DATA TO PROCESS:
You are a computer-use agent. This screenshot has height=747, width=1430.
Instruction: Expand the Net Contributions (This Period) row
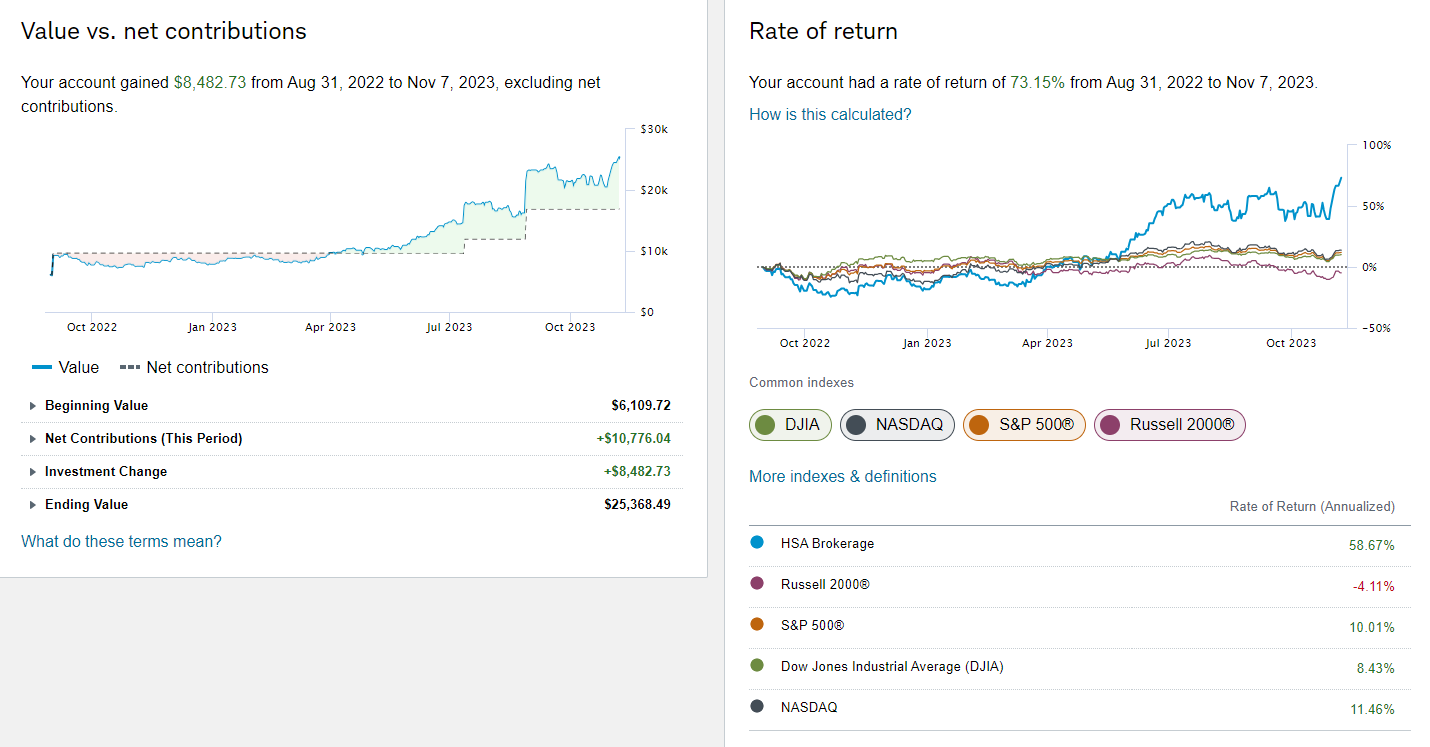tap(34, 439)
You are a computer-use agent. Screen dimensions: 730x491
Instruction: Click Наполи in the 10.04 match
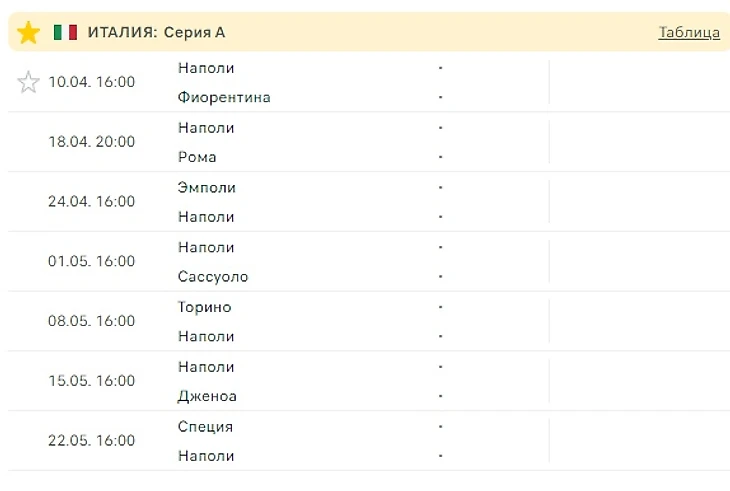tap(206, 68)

ABOUT THIS EXERCISE:
In the copy, include no pictures, but repeat the listing exactly.

YOUR RESPONSE:
You are a computer-use agent. This screenshot has height=747, width=1430.
Instruction: Expand the Net Contributions (This Period) row
tap(34, 439)
You are a computer-use agent. Screen dimensions: 730x491
Instruction: Click Наполи in the 10.04 match
tap(206, 68)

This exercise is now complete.